After the cheese is put into the press, it remains for the first time about an hour, or less than two hours, until it is taken out, turned upside down in the cheese-vat, and a new cloth put around it every four or six hours until the cheese is completed, which is generally in the course of a day and a half, two, or at most in three days after it was first put under the press.

Some have shortened the process of pressing by placing the cheese—after it has been under the press for two hours or so for the first time—into water heated to about one hundred or one hundred and ten degrees, and allowing the cheese to remain in the water about the space of half an hour, and thereafter drying it with a cloth, and putting it again under the press.

When taken from the press, generally after two or three days from the time they were first placed under it, they are exposed for a week or so to the warmth and heat of the farmer’s kitchen,—not to excite sweating, but merely to dry them a little before they are placed in the store, where a small proportion of heat is admitted. While they remain in the kitchen they are turned over three or four times every day; and, whenever they begin to harden a little on the outside, they are laid up on the shelves of the store, where they are turned over once a day or once in two days for a week or so, until they are dry, and twice every week afterwards.

The store-houses for cheese in Scotland are in proportion to the size of the dairy,—generally a small place adjoining the milk-house, or in the end of the barn or other buildings, where racks are placed, with as many shelves as can hold the cheeses made in the season. When no particular place is prepared, the racks are placed in the barn, which is generally empty during summer; or some lay the cheeses on the floor of a garret over some part of their dwelling-house.

Wherever the cheeses are stored, they are not sweated or put into a warm place, but kept cool, in a place in a medium state, between damp and dry, without the sun being allowed to shine on them, or yet a great current of air admitted.

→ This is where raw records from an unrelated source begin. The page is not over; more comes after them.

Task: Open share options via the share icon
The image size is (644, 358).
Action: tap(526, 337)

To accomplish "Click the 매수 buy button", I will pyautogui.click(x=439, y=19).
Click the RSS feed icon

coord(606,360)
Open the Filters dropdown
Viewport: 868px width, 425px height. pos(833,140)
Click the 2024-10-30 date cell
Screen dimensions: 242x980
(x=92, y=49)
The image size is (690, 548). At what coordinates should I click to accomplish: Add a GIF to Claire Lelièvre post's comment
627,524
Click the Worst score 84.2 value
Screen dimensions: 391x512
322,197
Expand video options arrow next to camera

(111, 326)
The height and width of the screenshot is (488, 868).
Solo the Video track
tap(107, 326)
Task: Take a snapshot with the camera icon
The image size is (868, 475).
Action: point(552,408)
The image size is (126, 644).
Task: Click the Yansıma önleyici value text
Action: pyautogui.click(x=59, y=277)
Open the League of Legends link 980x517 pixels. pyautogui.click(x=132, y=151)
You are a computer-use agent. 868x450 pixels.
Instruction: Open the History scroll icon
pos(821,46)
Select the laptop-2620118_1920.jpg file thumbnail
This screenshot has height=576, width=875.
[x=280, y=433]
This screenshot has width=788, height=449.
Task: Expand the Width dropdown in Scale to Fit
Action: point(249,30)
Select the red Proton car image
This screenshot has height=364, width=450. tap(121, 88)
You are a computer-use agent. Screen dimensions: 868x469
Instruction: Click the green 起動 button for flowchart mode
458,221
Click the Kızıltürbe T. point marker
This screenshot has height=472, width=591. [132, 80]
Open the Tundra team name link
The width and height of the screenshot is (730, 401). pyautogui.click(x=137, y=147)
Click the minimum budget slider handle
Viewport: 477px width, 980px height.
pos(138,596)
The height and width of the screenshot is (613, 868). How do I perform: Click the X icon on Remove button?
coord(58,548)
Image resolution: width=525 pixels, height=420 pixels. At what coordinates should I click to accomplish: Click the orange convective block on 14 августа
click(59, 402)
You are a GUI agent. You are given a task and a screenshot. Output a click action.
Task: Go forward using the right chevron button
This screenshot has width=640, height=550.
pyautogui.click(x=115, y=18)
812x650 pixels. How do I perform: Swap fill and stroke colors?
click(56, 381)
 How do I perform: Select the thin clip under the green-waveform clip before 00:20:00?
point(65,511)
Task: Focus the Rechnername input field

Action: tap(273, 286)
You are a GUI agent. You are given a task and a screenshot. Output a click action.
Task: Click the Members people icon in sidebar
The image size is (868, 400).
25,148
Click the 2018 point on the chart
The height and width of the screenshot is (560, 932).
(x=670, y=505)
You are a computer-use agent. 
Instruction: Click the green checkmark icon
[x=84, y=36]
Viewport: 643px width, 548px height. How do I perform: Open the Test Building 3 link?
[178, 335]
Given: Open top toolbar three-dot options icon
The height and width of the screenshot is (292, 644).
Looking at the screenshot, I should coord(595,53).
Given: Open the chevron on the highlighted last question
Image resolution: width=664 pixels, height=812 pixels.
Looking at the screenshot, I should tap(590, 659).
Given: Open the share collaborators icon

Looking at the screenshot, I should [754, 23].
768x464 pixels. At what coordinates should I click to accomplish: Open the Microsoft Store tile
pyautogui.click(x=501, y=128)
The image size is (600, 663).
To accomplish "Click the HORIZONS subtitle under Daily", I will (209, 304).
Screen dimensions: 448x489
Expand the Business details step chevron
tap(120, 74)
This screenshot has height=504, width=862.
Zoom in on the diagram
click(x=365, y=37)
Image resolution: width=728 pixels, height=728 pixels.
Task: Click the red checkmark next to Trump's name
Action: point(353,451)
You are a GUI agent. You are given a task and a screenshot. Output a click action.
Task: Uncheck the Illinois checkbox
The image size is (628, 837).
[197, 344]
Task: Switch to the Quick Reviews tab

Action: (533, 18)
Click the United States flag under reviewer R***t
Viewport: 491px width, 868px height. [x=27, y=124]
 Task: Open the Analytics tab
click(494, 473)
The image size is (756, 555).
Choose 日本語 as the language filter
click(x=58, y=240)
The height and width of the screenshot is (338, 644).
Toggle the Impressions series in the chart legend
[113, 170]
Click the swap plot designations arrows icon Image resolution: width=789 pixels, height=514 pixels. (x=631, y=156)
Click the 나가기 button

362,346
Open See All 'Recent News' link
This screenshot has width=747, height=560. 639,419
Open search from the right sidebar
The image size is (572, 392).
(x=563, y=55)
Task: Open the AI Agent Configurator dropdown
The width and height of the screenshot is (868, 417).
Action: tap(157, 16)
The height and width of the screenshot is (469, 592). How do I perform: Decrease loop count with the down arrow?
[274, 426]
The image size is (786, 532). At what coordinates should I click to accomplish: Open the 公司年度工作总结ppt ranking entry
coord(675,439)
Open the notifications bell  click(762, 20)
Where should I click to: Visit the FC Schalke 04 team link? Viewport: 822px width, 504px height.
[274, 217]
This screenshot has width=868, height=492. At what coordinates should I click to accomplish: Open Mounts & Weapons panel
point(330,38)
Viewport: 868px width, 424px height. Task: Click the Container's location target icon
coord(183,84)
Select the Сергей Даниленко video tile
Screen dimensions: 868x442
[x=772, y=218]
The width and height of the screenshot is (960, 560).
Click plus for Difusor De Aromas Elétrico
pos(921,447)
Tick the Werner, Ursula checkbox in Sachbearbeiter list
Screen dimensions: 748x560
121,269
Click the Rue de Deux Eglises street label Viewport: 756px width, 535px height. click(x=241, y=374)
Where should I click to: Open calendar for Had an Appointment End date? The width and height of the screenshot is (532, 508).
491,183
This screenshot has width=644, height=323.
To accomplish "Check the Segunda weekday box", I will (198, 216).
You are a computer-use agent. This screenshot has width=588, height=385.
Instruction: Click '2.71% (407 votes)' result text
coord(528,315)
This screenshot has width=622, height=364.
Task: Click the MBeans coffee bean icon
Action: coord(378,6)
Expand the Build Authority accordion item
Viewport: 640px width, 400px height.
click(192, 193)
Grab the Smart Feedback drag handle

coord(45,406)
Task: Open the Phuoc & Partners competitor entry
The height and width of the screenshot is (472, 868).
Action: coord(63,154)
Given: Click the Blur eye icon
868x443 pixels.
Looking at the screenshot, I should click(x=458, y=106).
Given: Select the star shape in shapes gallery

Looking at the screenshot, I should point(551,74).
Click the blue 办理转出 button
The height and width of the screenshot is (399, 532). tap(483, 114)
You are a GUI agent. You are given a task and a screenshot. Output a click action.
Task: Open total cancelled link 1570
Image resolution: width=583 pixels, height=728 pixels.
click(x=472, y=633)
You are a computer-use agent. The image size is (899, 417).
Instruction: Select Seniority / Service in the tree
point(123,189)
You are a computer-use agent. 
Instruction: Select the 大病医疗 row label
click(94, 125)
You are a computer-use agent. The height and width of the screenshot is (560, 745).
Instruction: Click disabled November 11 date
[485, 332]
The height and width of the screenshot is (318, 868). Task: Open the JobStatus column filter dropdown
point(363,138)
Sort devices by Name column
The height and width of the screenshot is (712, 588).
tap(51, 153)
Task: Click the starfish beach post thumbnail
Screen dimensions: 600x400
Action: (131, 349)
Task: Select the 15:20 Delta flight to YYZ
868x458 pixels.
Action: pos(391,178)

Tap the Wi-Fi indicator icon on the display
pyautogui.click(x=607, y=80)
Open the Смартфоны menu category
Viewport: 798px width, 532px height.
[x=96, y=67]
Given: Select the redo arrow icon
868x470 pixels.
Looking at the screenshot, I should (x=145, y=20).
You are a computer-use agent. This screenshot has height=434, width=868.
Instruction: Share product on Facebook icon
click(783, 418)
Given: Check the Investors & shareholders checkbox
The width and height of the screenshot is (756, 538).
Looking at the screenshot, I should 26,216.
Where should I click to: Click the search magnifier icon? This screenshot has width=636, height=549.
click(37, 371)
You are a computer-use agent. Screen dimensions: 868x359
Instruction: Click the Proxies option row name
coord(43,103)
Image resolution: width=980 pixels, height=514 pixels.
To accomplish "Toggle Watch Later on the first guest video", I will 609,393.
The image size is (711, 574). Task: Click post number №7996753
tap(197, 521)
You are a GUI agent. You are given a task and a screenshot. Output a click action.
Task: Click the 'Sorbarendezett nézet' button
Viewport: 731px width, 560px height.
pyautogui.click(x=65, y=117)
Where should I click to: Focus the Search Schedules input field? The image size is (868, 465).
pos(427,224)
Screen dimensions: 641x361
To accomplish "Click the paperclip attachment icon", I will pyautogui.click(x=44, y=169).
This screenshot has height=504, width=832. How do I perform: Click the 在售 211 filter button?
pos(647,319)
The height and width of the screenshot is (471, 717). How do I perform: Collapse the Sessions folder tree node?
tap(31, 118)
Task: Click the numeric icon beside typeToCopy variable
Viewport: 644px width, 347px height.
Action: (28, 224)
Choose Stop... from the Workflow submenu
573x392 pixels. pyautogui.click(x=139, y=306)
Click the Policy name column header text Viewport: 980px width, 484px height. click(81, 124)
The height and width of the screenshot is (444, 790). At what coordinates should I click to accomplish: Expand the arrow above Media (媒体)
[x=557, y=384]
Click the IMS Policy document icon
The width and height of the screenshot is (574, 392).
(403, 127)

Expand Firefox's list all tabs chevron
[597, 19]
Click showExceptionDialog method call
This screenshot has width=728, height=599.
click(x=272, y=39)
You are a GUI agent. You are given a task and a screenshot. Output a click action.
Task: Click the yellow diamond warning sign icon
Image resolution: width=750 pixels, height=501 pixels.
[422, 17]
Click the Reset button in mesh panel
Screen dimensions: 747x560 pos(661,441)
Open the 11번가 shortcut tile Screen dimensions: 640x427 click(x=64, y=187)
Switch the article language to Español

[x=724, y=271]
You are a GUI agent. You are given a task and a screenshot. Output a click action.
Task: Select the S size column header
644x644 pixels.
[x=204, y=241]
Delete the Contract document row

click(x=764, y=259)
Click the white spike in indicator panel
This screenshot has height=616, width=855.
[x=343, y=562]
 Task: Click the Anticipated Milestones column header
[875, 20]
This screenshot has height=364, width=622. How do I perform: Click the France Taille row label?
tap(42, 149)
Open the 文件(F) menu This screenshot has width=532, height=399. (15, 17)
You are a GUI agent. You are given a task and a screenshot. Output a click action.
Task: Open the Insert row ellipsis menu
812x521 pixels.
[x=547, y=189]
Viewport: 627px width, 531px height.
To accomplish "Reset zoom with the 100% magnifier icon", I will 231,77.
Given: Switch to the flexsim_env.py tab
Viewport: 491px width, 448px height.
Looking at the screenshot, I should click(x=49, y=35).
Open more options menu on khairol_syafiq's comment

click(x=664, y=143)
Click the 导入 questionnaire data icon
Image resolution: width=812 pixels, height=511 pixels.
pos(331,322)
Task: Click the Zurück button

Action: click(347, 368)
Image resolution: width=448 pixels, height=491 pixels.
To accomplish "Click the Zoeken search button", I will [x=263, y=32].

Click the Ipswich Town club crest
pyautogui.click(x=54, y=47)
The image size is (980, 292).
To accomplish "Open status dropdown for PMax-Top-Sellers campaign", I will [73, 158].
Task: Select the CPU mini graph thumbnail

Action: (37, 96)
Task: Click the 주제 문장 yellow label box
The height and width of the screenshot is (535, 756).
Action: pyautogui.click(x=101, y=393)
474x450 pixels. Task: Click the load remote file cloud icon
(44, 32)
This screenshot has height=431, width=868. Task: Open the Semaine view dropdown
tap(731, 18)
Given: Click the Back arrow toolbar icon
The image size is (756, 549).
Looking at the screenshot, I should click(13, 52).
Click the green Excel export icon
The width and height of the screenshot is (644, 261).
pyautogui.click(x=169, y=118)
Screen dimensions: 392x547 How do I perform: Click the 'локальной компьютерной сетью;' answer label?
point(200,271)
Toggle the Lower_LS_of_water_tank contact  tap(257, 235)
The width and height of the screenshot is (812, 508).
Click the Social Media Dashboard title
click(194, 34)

Too much air, or the rays of the sun, would dry the cheeses too fast, diminish their weight, and make them crack; and heat would make them sweat or perspire, which extracts the fat, and tends to induce hooving. But when they are kept in a temperature nearly similar to that of a barn, the doors of which are not much open, and but a moderate current of air admitted, the cheeses are kept in a proper shape,—neither so dry as to rend the skin, nor so damp as to render them mouldy on the outside; and no partial fermentation is excited, but the cheese is preserved sound and good.